Data listing Start Marker
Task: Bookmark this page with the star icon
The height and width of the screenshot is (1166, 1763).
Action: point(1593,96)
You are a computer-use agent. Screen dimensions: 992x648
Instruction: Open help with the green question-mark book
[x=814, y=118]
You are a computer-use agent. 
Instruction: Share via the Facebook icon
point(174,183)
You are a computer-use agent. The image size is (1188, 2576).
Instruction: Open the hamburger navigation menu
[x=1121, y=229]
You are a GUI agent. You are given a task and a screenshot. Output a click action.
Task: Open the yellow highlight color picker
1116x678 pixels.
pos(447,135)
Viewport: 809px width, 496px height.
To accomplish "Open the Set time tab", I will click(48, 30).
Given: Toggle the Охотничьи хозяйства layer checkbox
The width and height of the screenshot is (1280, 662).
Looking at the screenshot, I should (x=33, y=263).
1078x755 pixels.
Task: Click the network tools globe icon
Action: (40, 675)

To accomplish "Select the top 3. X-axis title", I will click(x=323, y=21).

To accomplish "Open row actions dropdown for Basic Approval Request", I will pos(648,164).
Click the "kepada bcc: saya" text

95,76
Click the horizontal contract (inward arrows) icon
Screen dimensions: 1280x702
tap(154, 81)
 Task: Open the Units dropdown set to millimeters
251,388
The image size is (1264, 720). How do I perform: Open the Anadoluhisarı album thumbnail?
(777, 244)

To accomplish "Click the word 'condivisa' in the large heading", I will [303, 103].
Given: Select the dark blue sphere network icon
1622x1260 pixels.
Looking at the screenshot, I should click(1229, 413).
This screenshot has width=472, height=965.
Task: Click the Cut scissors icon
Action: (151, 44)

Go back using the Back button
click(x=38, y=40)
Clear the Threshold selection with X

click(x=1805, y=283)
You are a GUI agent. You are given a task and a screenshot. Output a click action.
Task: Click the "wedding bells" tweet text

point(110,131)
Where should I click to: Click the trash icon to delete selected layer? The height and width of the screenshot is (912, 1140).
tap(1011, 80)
Data listing End Marker
* _Task objective_
Every line from the first entry to the line containing "Given: Toggle the" should be transcribed exactly, and nothing beyond it.

* _Output for this exercise_
Task: Bookmark this page with the star icon
The height and width of the screenshot is (1166, 1763).
Action: point(1593,96)
You are a computer-use agent. Screen dimensions: 992x648
Instruction: Open help with the green question-mark book
[x=814, y=118]
You are a computer-use agent. 
Instruction: Share via the Facebook icon
point(174,183)
You are a computer-use agent. The image size is (1188, 2576).
Instruction: Open the hamburger navigation menu
[x=1121, y=229]
You are a GUI agent. You are given a task and a screenshot. Output a click action.
Task: Open the yellow highlight color picker
1116x678 pixels.
pos(447,135)
Viewport: 809px width, 496px height.
To accomplish "Open the Set time tab", I will click(48, 30).
Given: Toggle the Охотничьи хозяйства layer checkbox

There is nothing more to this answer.